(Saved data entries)
════════════════════
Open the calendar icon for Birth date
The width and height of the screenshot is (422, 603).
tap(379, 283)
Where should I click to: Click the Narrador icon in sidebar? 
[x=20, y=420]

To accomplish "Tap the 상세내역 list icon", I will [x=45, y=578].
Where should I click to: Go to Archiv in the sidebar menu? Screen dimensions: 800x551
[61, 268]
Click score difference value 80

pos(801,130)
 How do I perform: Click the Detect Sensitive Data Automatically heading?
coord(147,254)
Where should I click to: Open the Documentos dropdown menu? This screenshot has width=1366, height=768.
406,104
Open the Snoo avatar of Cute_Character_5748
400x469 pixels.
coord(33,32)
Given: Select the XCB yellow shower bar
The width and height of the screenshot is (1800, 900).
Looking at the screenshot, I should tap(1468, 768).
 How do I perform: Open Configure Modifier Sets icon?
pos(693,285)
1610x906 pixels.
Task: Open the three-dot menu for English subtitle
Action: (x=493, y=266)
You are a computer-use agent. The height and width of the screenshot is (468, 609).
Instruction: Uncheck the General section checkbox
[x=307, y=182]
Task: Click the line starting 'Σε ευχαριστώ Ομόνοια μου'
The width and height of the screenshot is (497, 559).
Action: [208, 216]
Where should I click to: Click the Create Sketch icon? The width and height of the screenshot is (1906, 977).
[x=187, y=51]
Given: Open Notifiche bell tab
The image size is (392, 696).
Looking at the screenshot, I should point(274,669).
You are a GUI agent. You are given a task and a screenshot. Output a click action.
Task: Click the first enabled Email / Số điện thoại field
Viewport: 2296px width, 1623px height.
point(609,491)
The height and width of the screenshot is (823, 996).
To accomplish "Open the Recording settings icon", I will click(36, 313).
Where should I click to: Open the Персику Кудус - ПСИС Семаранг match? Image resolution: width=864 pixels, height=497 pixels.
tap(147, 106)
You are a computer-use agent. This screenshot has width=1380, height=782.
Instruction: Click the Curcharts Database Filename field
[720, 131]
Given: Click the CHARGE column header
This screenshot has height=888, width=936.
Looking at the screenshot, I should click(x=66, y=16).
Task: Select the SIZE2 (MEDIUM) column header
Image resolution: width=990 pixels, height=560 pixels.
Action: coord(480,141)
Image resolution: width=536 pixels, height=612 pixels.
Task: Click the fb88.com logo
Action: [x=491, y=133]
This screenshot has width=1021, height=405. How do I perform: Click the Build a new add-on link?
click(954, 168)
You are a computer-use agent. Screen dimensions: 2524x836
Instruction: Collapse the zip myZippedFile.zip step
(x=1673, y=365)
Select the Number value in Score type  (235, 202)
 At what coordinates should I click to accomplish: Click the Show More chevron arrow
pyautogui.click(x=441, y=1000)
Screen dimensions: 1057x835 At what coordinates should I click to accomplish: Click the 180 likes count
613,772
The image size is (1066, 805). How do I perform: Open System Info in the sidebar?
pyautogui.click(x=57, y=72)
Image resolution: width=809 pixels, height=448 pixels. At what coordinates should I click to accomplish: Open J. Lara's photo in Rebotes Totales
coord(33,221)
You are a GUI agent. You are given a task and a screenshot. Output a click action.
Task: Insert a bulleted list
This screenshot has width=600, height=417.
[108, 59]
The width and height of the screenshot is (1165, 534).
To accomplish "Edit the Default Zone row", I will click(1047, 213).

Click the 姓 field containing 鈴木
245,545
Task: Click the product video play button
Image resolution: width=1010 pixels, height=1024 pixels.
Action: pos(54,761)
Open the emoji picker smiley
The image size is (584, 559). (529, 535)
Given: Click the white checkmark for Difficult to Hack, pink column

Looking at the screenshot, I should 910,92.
════════════════════
- [WHAT THE EXERCISE ASKS]: Say how many lines above hold "list", and nothing else.

- [ANSWER TO THIS EXERCISE]: 2